### YOUR GOAL:
Rewrite the records from the line with "Where should I click to: Select" to the line with "coord(281,561)", both included, and give only those lines. Keep every line, requests included, but scale each coordinate in the answers by 1.85 and round to whole numbers, with halves rounded up.

### INPUT FOR THIS TASK:

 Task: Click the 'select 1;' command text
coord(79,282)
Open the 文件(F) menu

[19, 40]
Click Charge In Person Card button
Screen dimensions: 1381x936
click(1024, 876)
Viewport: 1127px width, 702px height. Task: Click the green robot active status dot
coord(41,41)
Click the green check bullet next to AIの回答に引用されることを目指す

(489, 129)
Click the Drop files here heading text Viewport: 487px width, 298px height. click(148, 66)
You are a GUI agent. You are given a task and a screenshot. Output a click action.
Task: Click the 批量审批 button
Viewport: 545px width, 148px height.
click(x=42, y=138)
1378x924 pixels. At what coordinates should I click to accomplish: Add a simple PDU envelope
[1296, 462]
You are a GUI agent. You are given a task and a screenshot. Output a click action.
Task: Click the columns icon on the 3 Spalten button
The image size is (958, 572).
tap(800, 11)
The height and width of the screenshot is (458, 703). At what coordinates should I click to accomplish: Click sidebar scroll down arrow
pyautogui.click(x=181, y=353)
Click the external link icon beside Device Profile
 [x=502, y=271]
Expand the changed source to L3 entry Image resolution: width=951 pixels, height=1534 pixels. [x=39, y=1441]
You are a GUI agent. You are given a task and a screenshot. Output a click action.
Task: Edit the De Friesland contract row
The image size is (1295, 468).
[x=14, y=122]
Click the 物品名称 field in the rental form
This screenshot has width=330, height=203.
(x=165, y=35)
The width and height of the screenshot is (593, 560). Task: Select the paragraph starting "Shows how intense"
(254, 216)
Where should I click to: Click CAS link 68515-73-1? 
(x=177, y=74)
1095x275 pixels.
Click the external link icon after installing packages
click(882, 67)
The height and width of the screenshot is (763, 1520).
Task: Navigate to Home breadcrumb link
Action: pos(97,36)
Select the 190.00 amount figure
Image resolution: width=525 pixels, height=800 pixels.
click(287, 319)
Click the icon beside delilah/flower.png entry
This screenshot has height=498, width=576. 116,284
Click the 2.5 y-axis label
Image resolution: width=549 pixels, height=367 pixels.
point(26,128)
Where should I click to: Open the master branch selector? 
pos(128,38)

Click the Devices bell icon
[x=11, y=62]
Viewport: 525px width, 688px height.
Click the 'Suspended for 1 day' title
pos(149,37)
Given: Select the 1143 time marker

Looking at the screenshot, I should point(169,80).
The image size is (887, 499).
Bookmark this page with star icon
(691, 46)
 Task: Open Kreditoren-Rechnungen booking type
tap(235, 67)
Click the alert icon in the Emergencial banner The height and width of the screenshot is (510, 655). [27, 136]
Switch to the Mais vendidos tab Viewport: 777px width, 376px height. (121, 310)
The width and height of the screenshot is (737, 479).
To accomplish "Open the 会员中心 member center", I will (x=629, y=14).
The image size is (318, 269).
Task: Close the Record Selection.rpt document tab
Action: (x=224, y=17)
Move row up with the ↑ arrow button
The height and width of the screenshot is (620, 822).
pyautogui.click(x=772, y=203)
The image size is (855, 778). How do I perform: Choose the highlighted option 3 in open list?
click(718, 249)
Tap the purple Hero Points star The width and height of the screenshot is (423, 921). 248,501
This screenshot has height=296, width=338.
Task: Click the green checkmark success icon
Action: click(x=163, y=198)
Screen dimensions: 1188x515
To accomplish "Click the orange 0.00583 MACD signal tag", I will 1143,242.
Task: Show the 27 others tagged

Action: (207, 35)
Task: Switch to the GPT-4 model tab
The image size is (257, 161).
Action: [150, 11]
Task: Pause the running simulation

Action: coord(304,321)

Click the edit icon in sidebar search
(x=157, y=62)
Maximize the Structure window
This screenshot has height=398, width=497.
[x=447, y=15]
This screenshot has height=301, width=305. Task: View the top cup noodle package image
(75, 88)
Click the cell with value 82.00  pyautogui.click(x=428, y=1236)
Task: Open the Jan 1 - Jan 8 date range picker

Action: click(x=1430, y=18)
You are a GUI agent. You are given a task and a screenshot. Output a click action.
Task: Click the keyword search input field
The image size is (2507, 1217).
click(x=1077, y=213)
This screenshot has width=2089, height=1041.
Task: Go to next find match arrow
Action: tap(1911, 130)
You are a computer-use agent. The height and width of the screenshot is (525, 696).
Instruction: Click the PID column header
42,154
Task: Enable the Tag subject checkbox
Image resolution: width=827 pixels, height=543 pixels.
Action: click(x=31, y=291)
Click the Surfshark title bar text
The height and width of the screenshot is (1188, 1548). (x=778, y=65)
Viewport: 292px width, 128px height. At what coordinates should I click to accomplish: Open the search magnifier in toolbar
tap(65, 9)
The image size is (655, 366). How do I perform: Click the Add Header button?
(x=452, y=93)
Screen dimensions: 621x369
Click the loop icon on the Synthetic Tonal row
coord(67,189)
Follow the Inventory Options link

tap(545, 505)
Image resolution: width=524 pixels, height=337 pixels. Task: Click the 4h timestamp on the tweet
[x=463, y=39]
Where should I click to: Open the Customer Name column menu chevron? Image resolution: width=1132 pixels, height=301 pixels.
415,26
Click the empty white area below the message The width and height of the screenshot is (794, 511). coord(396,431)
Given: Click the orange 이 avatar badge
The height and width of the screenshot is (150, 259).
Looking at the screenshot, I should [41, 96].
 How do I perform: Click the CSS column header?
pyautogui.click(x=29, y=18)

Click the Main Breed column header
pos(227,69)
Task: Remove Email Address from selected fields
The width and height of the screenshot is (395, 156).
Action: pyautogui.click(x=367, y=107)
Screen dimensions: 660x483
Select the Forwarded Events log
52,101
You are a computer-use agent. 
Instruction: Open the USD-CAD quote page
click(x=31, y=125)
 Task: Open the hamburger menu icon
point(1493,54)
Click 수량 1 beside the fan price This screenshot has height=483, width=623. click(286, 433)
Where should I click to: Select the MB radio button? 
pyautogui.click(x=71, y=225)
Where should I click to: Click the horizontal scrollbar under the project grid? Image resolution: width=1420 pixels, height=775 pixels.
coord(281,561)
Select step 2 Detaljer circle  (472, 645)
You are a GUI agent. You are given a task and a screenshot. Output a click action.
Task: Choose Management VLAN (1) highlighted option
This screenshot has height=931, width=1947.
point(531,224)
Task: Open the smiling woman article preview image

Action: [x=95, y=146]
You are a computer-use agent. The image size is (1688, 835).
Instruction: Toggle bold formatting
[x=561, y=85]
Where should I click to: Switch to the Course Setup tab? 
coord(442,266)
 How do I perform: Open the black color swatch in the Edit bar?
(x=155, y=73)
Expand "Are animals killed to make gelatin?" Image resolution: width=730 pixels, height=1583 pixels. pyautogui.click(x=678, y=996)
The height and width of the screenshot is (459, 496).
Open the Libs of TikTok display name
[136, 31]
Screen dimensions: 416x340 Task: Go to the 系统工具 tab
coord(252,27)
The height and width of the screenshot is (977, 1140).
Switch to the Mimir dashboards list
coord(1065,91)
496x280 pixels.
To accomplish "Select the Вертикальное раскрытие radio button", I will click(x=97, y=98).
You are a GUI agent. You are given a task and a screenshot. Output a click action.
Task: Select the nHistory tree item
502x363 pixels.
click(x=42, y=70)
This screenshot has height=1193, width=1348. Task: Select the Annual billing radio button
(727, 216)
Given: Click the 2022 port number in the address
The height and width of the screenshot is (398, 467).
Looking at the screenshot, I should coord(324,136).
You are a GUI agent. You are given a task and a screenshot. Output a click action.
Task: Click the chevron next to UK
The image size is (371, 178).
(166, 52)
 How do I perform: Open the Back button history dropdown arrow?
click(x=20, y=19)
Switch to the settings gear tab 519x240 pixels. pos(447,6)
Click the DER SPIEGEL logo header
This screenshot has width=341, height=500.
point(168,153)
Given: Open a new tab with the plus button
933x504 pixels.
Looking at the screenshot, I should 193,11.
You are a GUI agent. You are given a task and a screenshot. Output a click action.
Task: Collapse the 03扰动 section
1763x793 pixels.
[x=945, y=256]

### WRITTEN SOLUTION:
Where should I click to: Select the MB radio button? 
pyautogui.click(x=131, y=416)
Where should I click to: Click the horizontal scrollbar under the project grid? Image resolution: width=1420 pixels, height=775 pixels.
coord(520,1038)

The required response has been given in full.